Saturday, March 31, 2007

Secrets and Heroes

Dear Baby Girl and Lady Bug:

I have a secret. Once a week, after you have been lulled into sleep by the caresses of my fingers down the sides of your faces, after I softly brush my hand down your arms to your fingertips and then gently place your blankets over you, I high tail it out of the house.
Yes, dear girls, I do leave you once a week.
You see, when you’re sleeping, I try to do something, anything really, to remind me of the woman I used to be – the one who had the energy to climb mountains instead of the one who can only look at pictures of them.
Usually, my escapes from the house are to the grocery store to pick up more fruit and yogurt or to one of those Big Box Stores for diapers since we always need lots of those.
But, once a week, I head eight blocks west to our local library to write.
You see, besides being Mama, I long to be a writer. Sure, I write, professionally, for newspapers, but I want to write.
So, this class I’m taking while you are sound asleep in your cribs – Baby Girl probably nestled on your side-back and Lady Bug on your belly, with your feet tucked under your butt – is about letting go of the day’s worries, letting go of what holds us back from really writing.
It’s called contemplative writing, but since you don’t utter any words, yet, I won’t bore you with those details. All you need to know is that it is a place where I go to meditate, take a breather and try to write. We’re supposed to write whatever comes to mind, without thought, without intellect.
But, for some reason, I have trouble with this. I cannot relax enough in this class to write. Most of what ends up on my notebook pages is literally the words, “This is crap.”
And, despite my efforts to be away from you for two hours a week, all I can “not think about” is you.
So, last week, when the instructor had us write a self-portrait of a hero, I wasn’t sure what to write. Of course, the instructor would say, don’t think, just write.
After a few – well, several -- lines of “I’m not a hero,” I ended up with this:

My heroic efforts began today as I fixed peanut butter toast and banana slices for my twin toddlers. I could have yelled as they methodically – watching me with one eye and their sister with their other – dropped piece after piece of their toast onto my freshly cleaned floors.

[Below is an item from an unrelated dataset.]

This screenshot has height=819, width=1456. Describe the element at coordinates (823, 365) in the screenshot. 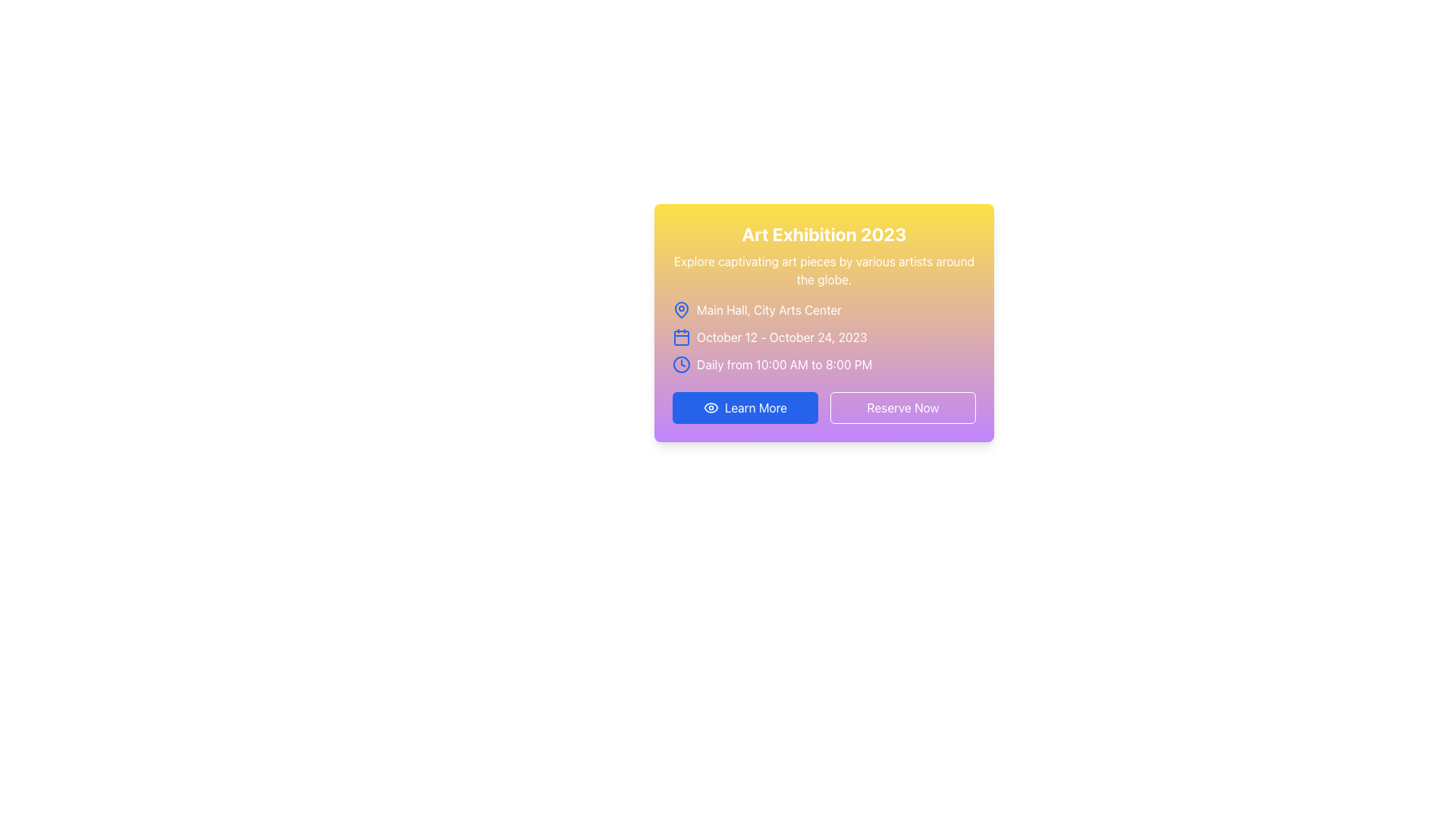

I see `the informational text with icon that communicates the operating hours of the event, positioned above the 'Learn More' and 'Reserve Now' buttons` at that location.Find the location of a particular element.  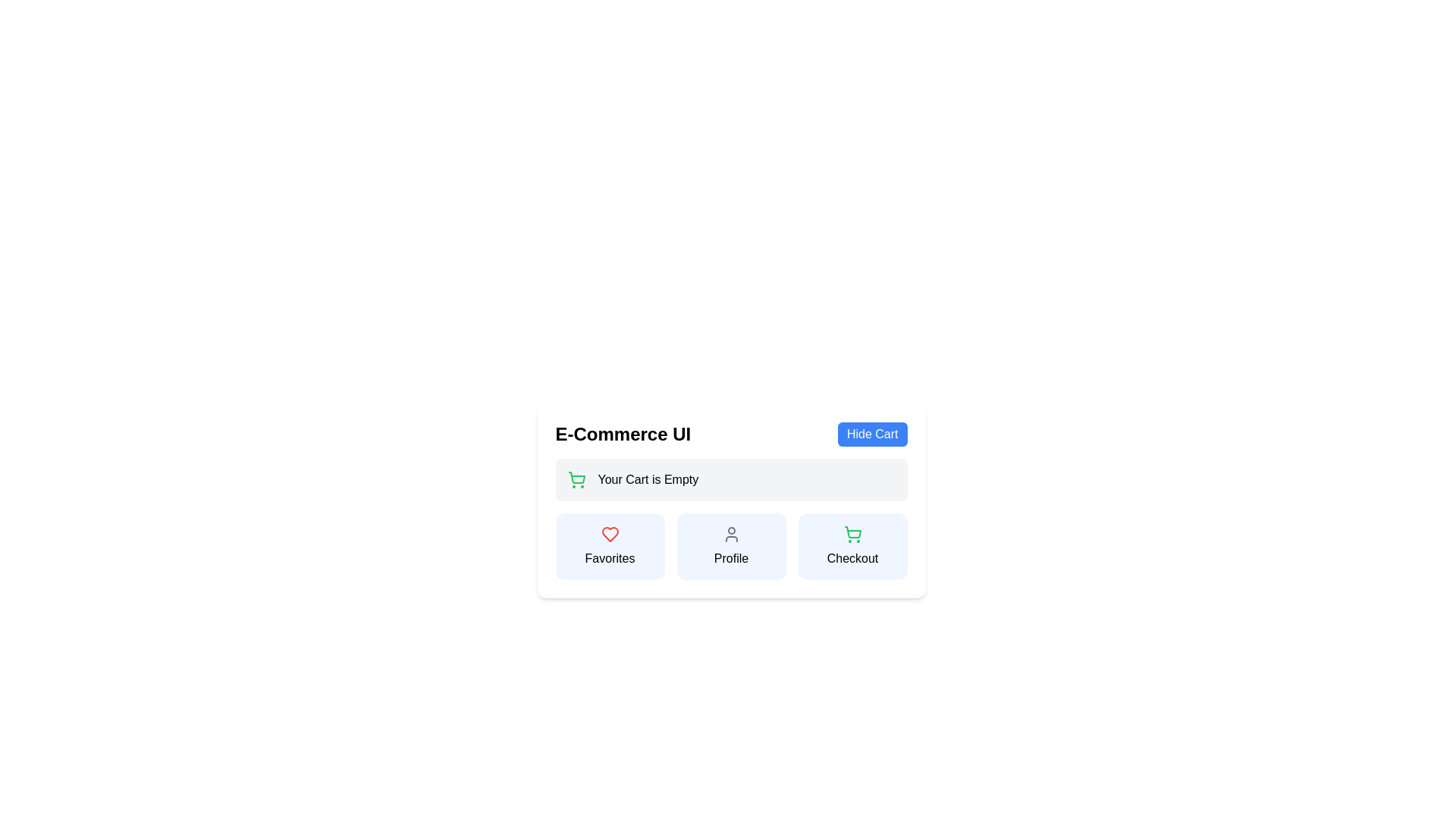

the 'Profile' button icon, which is located in the lower row of features, positioned between the 'Favorites' button and the 'Checkout' button is located at coordinates (731, 534).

Instead, I stooped to pick it all up, again and again. “Was that a shoe that just kicked my head?”

I breathed. I smiled. I took their plates away.

I saved you, floor.

By lunch, my heroic duties doubled. A short stint on our front stoop could have easily led to mass consumption of tiny bits of twigs, crushed over the last few winter months.

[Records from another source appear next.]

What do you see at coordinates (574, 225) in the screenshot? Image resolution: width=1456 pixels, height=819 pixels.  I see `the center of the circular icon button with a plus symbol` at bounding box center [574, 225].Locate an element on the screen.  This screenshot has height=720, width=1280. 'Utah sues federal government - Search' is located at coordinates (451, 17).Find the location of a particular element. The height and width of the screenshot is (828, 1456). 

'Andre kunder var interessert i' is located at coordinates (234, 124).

As each small hand slowly lifted a miniscule branch to their drool-covered lips, I gave them my “I’m a hero” look, and said, “No eat.” And, after a mere eight or nine times, we went inside.

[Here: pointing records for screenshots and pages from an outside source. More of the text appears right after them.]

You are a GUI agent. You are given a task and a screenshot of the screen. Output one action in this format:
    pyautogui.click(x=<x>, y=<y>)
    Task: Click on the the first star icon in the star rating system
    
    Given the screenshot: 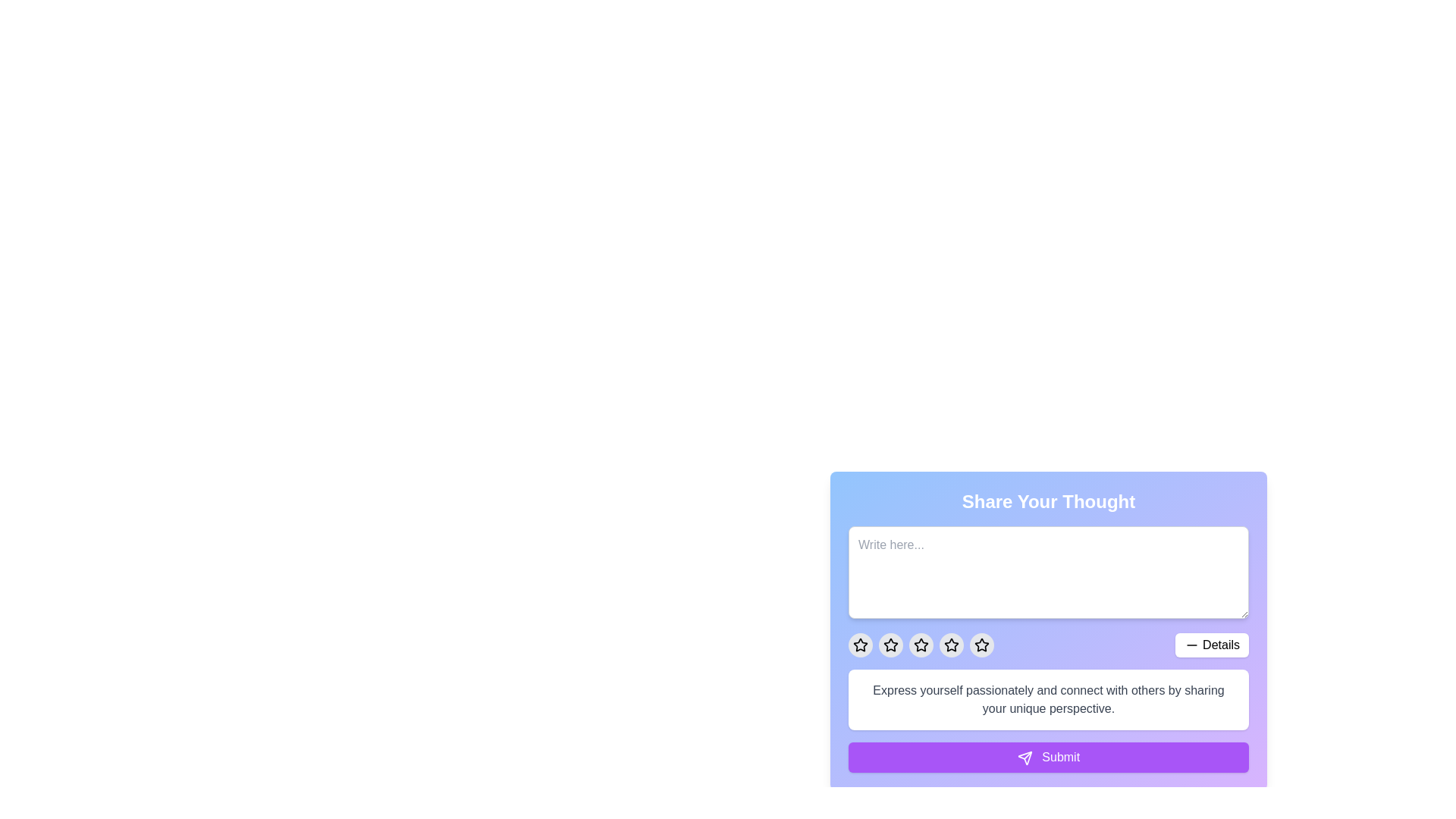 What is the action you would take?
    pyautogui.click(x=860, y=645)
    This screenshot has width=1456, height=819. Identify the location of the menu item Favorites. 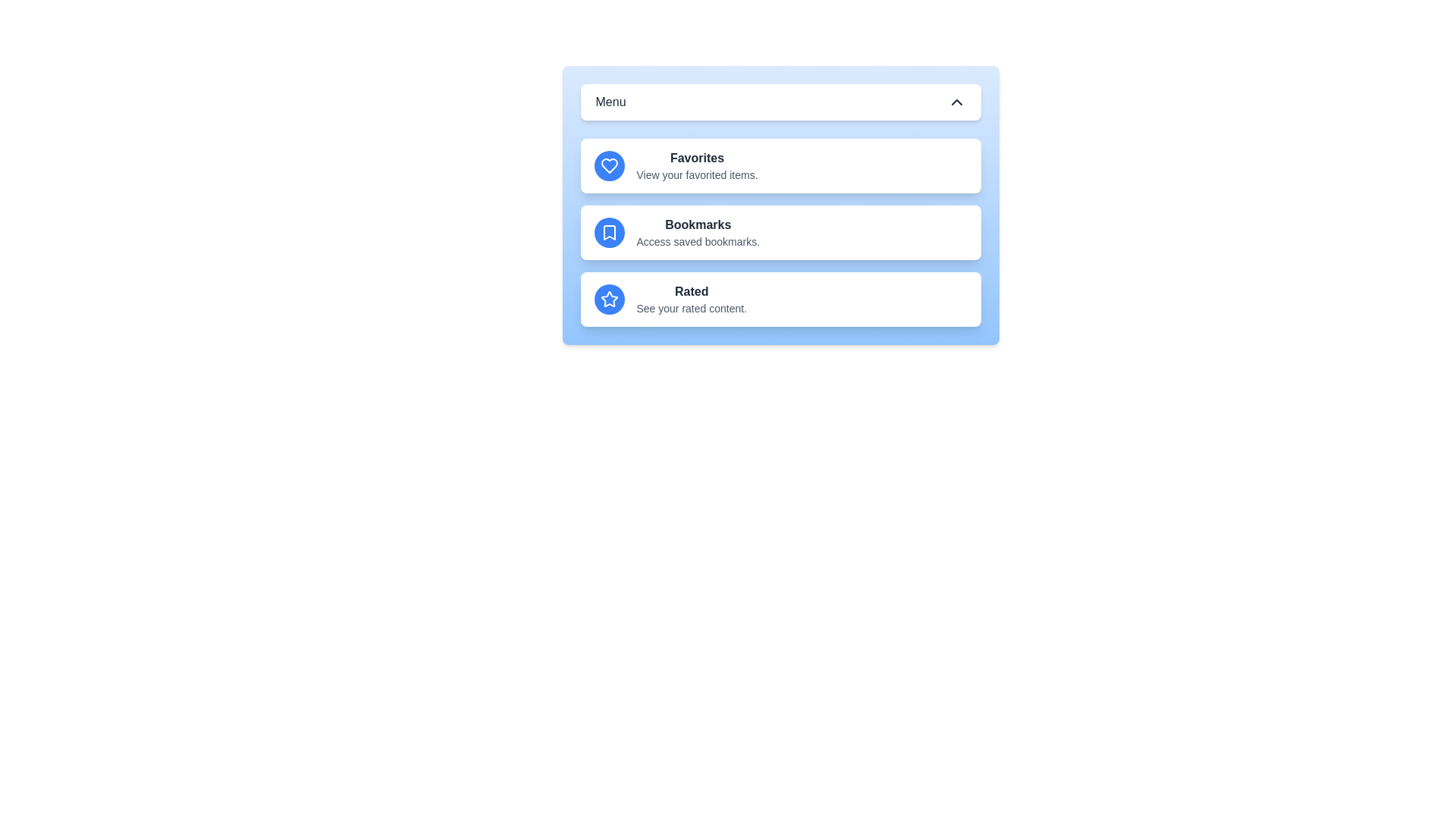
(780, 166).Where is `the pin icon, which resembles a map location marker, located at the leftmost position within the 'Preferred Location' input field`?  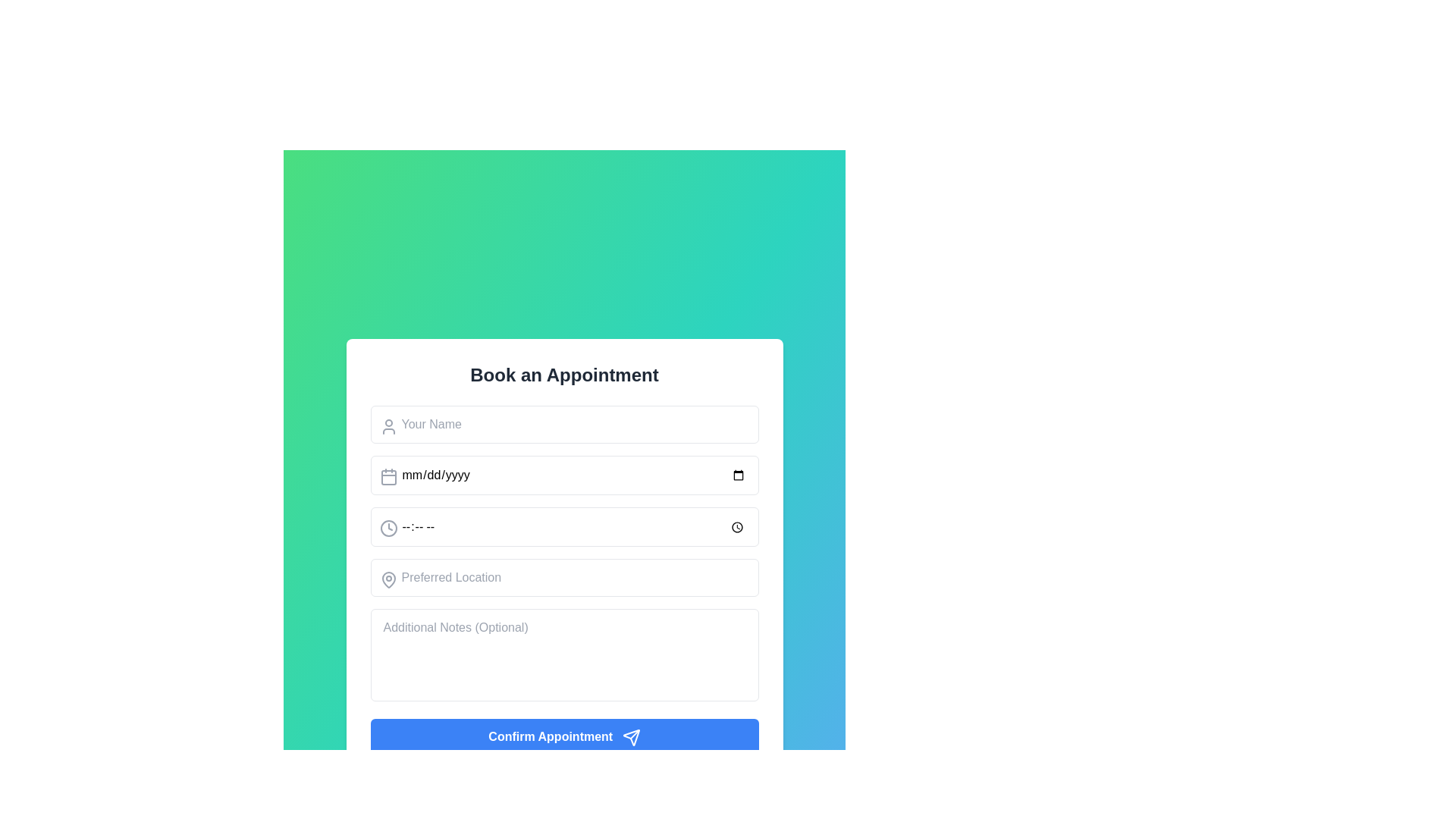 the pin icon, which resembles a map location marker, located at the leftmost position within the 'Preferred Location' input field is located at coordinates (388, 580).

There you go, twigs. I saved your lives.

With the rush of bedtime in my head, I did it yet again. Crying had begun; fists were rubbing eyes. Tantrums over little things, like getting a diaper on or staying still long enough for an arm to go through a sleeve, had begun.

I stroked their little foreheads, brushed their hair with my hand and softly brushed my hand down their arms to their fingertips and then gently placed their blankets over them.

Thank me later, world, for bringing these two little girls here.

1 comment:

Em said...

Hey fellow twinstuff member - I love your blog and love the idea of writing letters like this to your babies! So sweet and humorous. It's a very touching way to remember all those little details about this wonderful stage!! Kudos!
I have a blog, too...not quite as eloquently written, but a blog none the less. Blessings!